In 1919 he married Judith, an eye doctor, and together they decided to emigrate to Palestine arriving on the famous Ruslan ship. Upon arriving he entered service in the British Mandatory Government. While in service and after the bankruptcy legislation was enacted he was sent to London to study where he received his diploma of certified accountant so that he could be appointed to serve in the office of the Official Receiver. In due course he was appointed to be the deputy.

In 1958 Kadmon married his second wife Miriam. Haim Kadmon died in 1985.

== Career in British Mandate Palestine (1920–1948) ==
Kadmon began his career in the British Mandate's administration, initially involved in regulating train traffic and later in the paymasters office of the police. His expertise in bankruptcy law, acquired through study in London, led to his appointment as Deputy Official Receiver. He played a pivotal role in administrating the bankruptcy of Gaza's mayor, Fachmi Husseini, leading to significant land transfers and the establishment of settlements. During his time in the Trade and Industries office, he was instrumental in bolstering Jewish industry, particularly during the isolation of World War II.

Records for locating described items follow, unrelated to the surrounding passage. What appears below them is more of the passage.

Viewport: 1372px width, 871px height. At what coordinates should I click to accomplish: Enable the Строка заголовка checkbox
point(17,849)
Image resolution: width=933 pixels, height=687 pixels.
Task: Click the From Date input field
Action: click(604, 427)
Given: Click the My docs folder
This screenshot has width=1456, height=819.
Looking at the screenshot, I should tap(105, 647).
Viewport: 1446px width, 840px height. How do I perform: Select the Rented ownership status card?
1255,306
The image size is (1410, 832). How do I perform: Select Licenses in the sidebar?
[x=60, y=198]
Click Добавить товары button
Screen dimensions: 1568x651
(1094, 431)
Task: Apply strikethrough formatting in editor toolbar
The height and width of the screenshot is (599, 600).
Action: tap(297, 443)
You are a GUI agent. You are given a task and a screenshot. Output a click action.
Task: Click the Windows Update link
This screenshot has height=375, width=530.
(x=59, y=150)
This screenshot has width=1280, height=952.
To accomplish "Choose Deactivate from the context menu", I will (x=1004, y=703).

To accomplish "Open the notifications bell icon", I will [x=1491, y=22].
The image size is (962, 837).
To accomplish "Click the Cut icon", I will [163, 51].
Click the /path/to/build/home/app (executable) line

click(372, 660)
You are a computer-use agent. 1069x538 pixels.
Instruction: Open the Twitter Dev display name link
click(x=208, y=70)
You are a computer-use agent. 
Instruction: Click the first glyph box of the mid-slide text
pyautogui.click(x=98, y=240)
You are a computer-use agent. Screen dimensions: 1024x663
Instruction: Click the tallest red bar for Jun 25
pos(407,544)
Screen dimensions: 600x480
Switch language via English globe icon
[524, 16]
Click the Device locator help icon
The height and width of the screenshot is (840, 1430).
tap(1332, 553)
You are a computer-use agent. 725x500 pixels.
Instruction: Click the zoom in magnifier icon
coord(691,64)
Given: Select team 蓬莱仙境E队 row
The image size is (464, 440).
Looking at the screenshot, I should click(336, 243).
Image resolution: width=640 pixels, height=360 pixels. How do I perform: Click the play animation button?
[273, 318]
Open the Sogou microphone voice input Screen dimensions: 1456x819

== Career in the State of Israel (1948-1965) ==
Upon the formation of Israel in 1948, Kadmon was immediately appointed as Administrator General and Official Receiver, a role in which he established the functional framework of various departments. His responsibilities included:
- searching for property of absentee owners and administering their property,
- administering the property of those who were unable to do so on their own, (under age, mentally sick etc.) In their name, those who were "graduates" of the holocaust, he submitted claims for compensation to the German government.
- administering bequests and legacies to the State of Israel In this capacity Kadmon took action and convinced the Israeli government to sign treaties with a number of European governments according to which there was mutual exemption of estate taxes for charitable purposes.
- administering property of different foreign organizations that were under German ownership (the Germans were expelled from the country as enemies because of the 2nd world war and he "inherited" the administration from the Mandatory Government) as well as the property of the Russian Government.
- administering the property of bankrupt persons and companies – in this capacity his policy was to continue, whenever possible, the activity of the company in order to find a potential buyer and thus receive better compensation for the claimants and contribute toward the economic and industrial development. This policy was continued by his successors.

He was also a key figure in formulating the "Enemy Property" law and in negotiations for property acquisitions with international entities like the Templars and Russian Government.

Under the law of inheritance the Administrator General was asked whenever potential heirs were sought.

===Voluntary service===
Upon retiring from Government service Kadmon occupied himself in fields he thought to be important. He was especially interested in investing in the enhancement of education of youth (in the wide sense). He joined the executive committee of Ort Israel (a network of scientific and technological schools and colleges of different levels up to academic degrees), the Association of Youth Hostels, and Magen David Adom (a first aid institution). He was active in the pedagogic committee of Ort and initiated the Comptrol committee which he chaired.